Par ces motifs, la Cour (cinquième chambre) dit pour droit :
1) L’article 102 TFUE doit être interprété en ce sens que les agissements adoptés par des distributeurs faisant partie du réseau de distribution des produits ou des services d’un producteur jouissant d’une position dominante peuvent être imputés à ce dernier s’il est établi que ces agissements n’ont pas été adoptés de manière indépendante par lesdits distributeurs, mais qu’ils font partie d’une politique décidée unilatéralement par ce producteur et mise en œuvre par l’intermédiaire desdits distributeurs.
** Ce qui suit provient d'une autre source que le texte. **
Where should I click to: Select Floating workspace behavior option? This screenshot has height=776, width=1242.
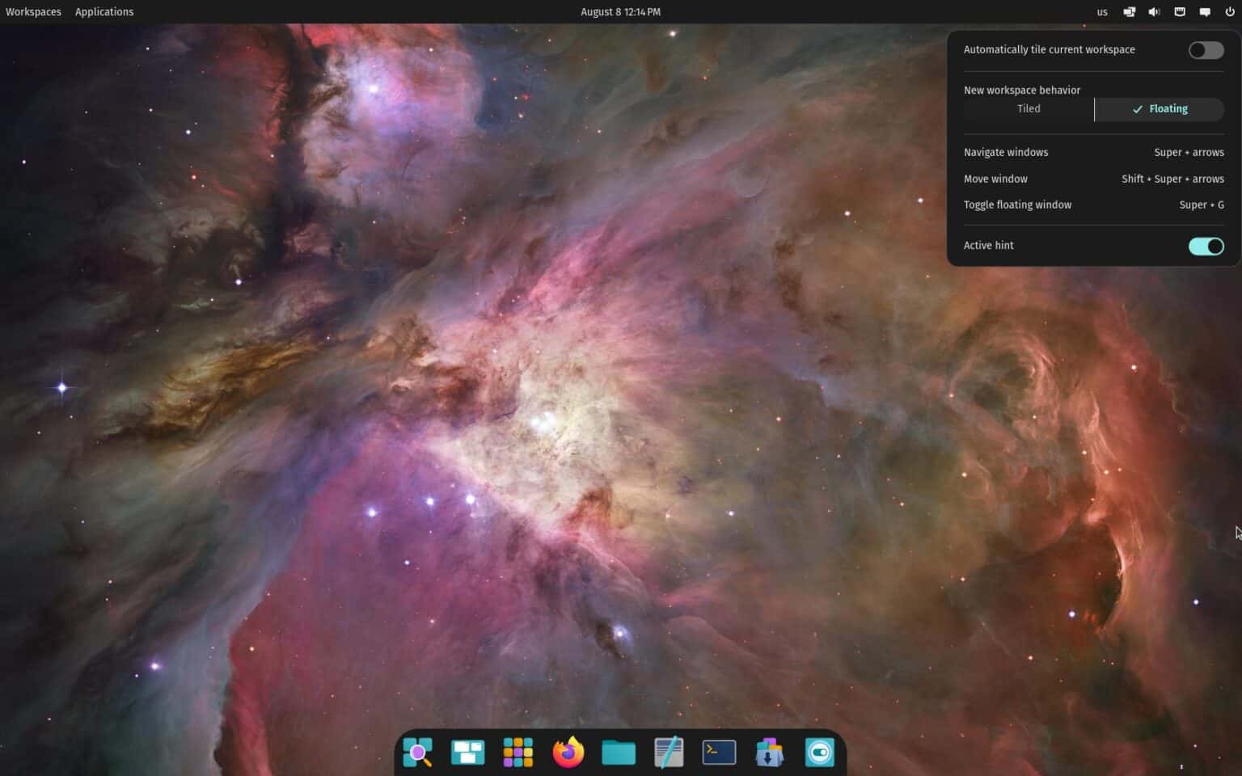coord(1159,108)
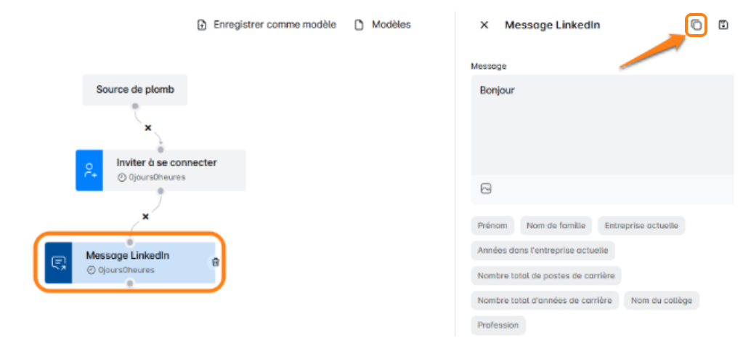Delete the Message LinkedIn node via trash icon
Viewport: 751px width, 362px height.
(215, 262)
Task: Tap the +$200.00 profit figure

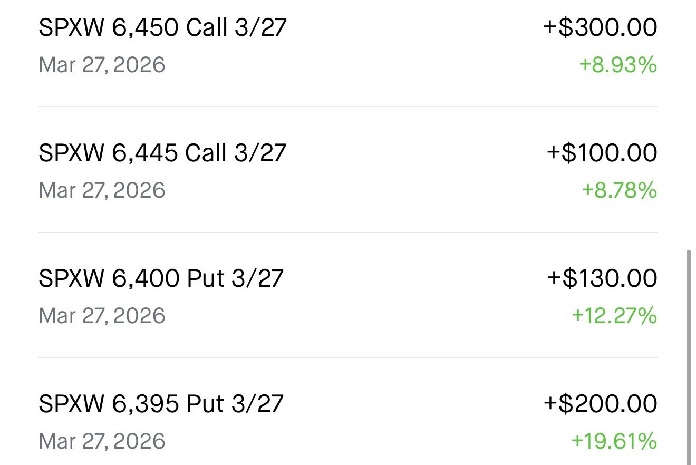Action: tap(601, 404)
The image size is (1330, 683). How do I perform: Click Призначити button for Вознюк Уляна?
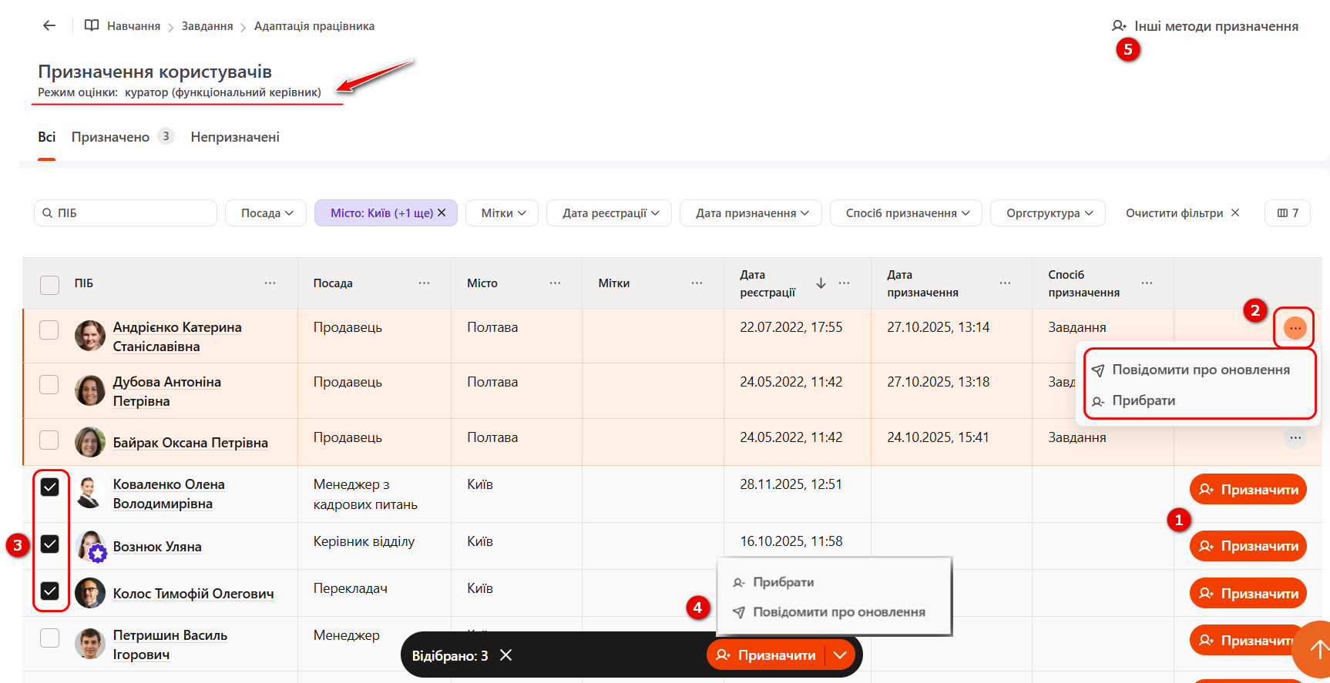pyautogui.click(x=1248, y=547)
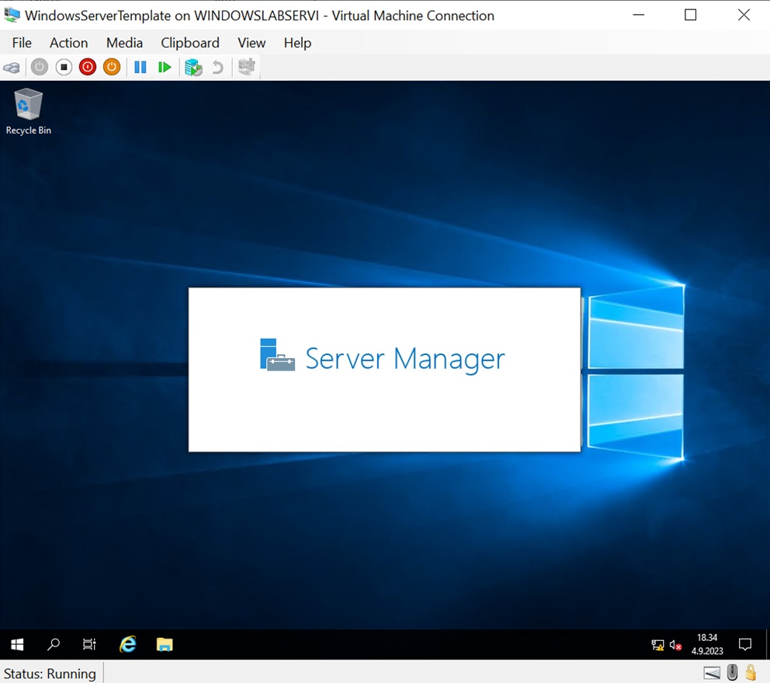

2) L’article 102 TFUE doit être interprété en ce sens que, en présence de clauses d’exclusivité figurant dans des contrats de distribution, une autorité de concurrence est tenue, pour constater un abus de position dominante, d’établir, au regard de l’ensemble des circonstances pertinentes et compte tenu, notamment, des analyses économiques produites, le cas échéant, par l’entreprise en position dominante quant à l’absence de capacité des comportements en cause d’évincer du marché les concurrents aussi efficaces qu’elle, que ces clauses ont la capacité de restreindre la concurrence. Le recours à un test dit « du concurrent aussi efficace » présente un caractère facultatif. Toutefois, si les résultats d’un tel test sont présentés par l’entreprise concernée au cours de la procédure administrative, l’autorité de concurrence est tenue d’en examiner la valeur probante.